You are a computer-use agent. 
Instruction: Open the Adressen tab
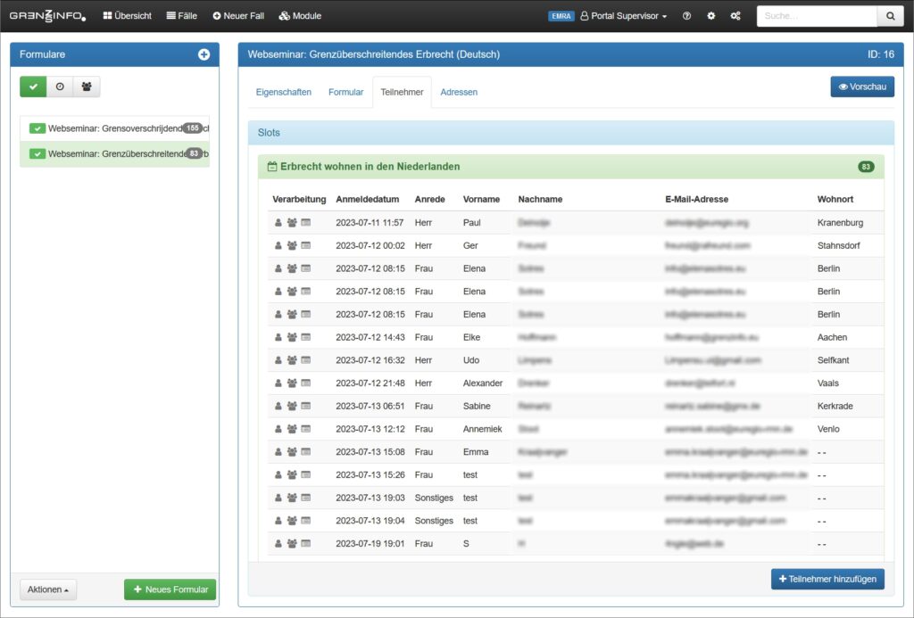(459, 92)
...
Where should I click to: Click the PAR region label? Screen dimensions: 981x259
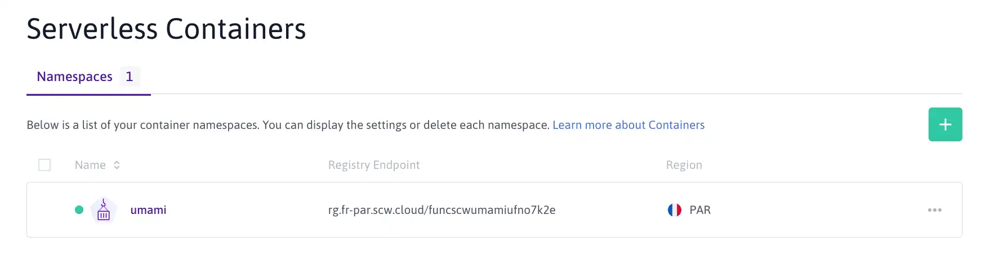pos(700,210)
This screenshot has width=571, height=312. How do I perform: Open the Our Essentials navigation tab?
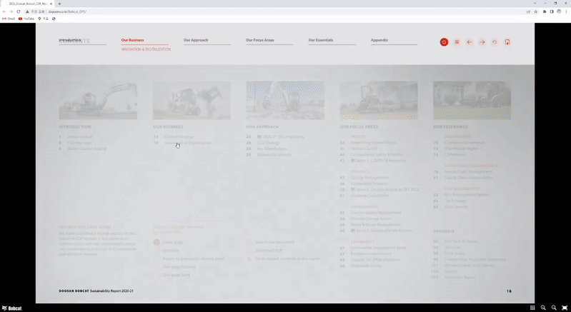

*WHAT TO WORK ON:* Pictures excluded, reproduce only the part above that opens with the line holding "Where should I" and closes with the line holding "This screenshot has", exactly as written.

*RESPONSE TO THIS EXERCISE:*
Where should I click to: Click the PAR region label? Screen dimensions: 981x259
pos(700,210)
This screenshot has width=571, height=312. How do I perform: Open the Our Essentials navigation tab?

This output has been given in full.